I'm kind of a jock and that's ok--series introduction

A common stereotype about autistic people is that we are unathletic, that we are bad at sports, that we don't like to move our bodies.

This is not strictly true. However, our community is full of people who have had really bad experiences with sports and other physical activity because the environment was wrong or the instructors were wrong or the activity was a mismatch. I have had some of those experiences, but I've also had some great ones.

I did gymnastics, and it was wonderful. I danced, and the activity was fun but the people were Problems. I played both wheelchair and on feets basketball (at college and in middle school, respectively) and it worked out ok. I do archery and while my favorite range isn't open in the winter, it's a thing and it works for me. I currently do aikido and it's managing to fill the gymnastics shaped hole in my life enough that I no longer dream about going back to the gym (that's pretty amazing).

There's reasons these things worked. Some are in common among all of them. There's reasons the environments did, or didn't, work. There's common themes. And the prevailing wisdom is that we are bad at moving our bodies and we're in a weird space with access to such activities anyway that it's important to offer an exception, if you will.

So over the next week or so I will be writing about the structured movement things I do, to offer a narrative of "actually we totally can do this".

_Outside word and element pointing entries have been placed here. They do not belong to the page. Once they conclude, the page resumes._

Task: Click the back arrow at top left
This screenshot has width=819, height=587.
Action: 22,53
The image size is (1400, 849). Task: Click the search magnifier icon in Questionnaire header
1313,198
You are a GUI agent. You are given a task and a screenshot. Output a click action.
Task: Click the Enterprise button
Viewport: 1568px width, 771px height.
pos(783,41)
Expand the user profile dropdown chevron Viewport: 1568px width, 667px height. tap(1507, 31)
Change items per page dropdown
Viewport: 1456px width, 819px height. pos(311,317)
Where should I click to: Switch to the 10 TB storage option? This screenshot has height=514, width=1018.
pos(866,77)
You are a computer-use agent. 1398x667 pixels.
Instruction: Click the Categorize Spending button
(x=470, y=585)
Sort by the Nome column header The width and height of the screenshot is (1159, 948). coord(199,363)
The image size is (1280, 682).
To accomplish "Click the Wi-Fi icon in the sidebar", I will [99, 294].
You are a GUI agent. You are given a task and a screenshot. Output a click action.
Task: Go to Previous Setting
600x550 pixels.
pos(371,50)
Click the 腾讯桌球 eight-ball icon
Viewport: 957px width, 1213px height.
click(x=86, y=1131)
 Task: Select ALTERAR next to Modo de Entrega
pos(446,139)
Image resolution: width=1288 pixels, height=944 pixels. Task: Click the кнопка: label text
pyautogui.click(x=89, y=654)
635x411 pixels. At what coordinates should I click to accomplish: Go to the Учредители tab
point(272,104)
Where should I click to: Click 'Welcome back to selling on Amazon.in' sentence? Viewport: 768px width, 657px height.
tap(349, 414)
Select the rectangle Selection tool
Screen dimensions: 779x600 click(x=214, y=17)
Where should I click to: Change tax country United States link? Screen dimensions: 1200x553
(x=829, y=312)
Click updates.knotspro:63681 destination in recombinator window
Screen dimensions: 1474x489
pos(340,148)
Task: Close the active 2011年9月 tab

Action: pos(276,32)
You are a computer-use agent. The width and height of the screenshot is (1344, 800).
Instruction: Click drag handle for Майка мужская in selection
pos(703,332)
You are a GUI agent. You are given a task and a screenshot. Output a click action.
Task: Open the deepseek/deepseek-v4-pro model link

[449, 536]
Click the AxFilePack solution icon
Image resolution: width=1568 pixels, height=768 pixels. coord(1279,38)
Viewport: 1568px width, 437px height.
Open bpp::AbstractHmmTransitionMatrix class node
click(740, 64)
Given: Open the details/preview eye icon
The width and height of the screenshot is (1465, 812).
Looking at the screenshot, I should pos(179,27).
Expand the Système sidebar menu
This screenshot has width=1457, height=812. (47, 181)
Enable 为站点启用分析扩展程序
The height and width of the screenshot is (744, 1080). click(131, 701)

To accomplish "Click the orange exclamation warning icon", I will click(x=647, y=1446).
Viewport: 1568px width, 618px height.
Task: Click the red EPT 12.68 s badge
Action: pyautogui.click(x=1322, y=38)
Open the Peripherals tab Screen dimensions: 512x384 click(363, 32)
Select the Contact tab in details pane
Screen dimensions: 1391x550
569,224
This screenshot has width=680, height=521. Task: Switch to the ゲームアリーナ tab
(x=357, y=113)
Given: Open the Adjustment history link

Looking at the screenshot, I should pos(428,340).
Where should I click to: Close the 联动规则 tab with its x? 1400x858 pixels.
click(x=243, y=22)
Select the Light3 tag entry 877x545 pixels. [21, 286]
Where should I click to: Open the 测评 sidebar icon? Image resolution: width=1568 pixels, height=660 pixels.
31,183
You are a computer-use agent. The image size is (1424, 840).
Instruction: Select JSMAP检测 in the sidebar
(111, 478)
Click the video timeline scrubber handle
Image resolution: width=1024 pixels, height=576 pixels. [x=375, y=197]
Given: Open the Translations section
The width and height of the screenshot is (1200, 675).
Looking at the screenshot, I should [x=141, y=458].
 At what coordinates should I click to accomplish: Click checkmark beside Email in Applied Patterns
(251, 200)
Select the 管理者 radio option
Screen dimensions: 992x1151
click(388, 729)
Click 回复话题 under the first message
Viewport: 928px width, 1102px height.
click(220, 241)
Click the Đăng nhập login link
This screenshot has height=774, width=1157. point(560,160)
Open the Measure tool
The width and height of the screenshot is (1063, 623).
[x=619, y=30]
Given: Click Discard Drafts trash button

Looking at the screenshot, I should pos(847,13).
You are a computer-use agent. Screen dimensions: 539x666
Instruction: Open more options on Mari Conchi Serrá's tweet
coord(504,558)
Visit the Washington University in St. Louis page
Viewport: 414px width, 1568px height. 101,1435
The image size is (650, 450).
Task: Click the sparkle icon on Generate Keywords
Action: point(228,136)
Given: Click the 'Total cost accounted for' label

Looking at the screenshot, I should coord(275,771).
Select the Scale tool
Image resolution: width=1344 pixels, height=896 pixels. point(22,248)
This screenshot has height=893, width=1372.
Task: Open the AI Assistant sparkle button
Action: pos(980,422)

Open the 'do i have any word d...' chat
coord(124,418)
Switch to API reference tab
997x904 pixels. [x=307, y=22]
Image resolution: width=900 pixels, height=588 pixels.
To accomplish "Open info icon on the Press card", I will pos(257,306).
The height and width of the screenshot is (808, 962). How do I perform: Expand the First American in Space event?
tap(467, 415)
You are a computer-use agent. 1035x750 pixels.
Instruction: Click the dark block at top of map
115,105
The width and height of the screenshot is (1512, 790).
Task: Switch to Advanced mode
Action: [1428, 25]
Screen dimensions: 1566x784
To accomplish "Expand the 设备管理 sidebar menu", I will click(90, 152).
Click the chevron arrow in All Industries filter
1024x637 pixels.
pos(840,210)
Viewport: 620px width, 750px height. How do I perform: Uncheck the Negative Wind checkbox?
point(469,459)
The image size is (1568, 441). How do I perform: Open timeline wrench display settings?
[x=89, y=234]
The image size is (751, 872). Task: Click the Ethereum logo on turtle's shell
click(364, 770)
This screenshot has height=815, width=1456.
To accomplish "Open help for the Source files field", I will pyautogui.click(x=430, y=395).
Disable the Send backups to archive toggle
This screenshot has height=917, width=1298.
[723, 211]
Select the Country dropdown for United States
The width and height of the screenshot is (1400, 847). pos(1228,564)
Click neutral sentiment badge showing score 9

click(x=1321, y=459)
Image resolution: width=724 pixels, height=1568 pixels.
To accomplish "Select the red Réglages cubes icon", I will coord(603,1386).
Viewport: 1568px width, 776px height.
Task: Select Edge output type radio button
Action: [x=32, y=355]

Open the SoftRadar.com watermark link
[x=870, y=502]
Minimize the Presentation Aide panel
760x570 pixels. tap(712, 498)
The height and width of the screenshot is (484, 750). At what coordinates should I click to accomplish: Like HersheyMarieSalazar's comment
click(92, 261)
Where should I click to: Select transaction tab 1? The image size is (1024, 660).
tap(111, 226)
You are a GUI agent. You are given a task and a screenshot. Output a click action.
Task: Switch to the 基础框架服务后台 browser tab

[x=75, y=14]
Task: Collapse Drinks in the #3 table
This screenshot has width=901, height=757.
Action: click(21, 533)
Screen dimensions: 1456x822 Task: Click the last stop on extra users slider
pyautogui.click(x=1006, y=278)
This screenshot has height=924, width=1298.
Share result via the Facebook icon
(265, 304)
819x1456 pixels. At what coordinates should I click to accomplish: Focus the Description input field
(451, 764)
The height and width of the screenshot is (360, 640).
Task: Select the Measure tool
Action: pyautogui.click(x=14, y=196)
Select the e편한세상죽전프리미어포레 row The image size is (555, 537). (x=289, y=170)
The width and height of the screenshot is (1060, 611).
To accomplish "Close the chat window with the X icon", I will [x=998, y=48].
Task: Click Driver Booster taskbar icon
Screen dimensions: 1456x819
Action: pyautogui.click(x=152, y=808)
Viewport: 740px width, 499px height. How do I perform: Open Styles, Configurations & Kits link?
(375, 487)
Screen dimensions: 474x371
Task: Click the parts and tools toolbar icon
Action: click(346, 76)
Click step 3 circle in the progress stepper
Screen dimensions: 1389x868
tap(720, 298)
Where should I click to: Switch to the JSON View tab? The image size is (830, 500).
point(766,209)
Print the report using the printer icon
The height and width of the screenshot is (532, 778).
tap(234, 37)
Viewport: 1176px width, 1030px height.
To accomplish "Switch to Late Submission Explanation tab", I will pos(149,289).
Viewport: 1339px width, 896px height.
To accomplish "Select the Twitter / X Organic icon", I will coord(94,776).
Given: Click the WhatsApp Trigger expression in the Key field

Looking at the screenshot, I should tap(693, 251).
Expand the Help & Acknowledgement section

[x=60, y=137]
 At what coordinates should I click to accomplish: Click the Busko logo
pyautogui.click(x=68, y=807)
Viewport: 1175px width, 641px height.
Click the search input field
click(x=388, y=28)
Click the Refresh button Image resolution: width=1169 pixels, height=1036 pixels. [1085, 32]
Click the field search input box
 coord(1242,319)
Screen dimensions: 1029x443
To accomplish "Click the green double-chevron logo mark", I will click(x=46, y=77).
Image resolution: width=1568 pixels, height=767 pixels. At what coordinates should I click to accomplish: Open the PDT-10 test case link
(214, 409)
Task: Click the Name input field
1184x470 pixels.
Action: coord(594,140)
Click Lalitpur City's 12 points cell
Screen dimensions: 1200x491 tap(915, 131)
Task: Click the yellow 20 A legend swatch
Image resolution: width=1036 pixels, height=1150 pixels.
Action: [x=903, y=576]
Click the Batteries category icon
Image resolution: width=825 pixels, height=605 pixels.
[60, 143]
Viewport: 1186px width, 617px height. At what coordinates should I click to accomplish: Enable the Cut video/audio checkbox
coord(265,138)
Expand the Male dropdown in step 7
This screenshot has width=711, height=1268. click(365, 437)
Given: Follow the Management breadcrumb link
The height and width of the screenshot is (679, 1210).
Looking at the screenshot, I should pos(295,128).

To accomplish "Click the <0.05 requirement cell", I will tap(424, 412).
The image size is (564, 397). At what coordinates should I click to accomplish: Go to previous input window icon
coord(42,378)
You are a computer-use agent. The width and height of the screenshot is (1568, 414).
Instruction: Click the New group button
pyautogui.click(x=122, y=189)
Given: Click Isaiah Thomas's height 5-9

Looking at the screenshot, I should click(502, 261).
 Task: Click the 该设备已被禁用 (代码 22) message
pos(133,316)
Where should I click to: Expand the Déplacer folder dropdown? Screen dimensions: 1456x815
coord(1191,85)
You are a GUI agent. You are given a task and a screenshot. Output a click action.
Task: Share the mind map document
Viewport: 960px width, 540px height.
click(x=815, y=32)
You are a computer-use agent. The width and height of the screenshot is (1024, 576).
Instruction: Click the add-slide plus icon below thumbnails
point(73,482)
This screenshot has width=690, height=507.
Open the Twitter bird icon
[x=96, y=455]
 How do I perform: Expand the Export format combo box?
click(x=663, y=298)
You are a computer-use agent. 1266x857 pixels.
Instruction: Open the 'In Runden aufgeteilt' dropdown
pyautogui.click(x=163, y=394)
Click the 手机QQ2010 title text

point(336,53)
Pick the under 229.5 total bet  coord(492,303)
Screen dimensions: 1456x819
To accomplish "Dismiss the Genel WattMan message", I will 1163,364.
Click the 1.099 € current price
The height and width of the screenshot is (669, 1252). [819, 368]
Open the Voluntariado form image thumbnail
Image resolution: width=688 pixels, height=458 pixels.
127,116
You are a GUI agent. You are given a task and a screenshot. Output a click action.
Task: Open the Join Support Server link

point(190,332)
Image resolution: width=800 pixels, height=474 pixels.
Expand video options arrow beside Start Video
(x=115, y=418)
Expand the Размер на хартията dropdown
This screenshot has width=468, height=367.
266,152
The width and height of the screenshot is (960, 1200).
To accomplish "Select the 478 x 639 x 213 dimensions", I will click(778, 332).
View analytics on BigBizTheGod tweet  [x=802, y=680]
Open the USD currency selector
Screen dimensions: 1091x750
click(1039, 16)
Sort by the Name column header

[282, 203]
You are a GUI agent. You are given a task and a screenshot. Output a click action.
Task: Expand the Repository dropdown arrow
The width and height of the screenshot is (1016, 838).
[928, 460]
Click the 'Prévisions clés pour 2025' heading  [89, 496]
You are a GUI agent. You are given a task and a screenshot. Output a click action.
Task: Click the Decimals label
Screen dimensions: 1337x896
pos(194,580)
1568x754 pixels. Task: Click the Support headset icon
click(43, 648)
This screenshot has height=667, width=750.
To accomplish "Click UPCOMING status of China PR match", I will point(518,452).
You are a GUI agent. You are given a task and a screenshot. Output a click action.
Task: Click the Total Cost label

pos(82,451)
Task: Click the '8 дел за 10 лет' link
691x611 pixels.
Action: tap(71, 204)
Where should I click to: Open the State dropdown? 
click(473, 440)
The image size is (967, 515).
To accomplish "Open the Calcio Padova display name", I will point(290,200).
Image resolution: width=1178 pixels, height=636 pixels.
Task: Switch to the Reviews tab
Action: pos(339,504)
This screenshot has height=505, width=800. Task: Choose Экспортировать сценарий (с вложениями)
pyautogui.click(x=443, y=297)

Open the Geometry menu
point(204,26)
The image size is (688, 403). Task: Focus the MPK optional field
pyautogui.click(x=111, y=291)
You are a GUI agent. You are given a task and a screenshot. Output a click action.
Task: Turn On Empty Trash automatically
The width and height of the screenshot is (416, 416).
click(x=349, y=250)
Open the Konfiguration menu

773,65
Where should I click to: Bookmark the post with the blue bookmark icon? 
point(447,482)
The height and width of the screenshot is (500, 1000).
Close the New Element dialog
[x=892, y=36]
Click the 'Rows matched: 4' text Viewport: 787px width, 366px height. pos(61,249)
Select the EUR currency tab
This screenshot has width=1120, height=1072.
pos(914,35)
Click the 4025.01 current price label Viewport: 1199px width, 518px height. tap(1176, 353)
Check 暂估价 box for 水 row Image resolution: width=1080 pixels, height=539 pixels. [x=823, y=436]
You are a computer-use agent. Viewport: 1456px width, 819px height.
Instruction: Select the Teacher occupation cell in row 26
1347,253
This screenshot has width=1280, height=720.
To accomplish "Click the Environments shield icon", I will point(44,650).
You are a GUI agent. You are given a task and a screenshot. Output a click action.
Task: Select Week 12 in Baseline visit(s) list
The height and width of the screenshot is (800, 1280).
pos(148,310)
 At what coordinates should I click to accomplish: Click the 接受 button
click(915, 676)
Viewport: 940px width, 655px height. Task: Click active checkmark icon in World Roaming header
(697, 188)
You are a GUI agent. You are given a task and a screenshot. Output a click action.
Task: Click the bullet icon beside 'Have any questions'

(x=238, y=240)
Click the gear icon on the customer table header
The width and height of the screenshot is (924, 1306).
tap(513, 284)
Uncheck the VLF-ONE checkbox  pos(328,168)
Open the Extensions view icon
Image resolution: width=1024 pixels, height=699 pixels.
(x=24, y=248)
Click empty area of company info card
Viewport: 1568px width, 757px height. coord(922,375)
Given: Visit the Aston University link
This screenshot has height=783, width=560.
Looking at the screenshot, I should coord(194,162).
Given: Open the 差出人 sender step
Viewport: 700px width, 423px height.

I'm kind of a jock and that's okay.

2 comments:

Echolalia Production said...

Great! Just as i ran across your surgicaly precise older post - "Movement teachers: I am your dream student. I am your nightmare student."
http://wearelikeyourchild.blogspot.com/2015/09/movement-teachers-i-am-your-dream.htm

Unknown said...

I wrote a little biographical essay recently about being on the varsity basketball team as a queer autie half German / half Korean guy. Glad you're doing this series!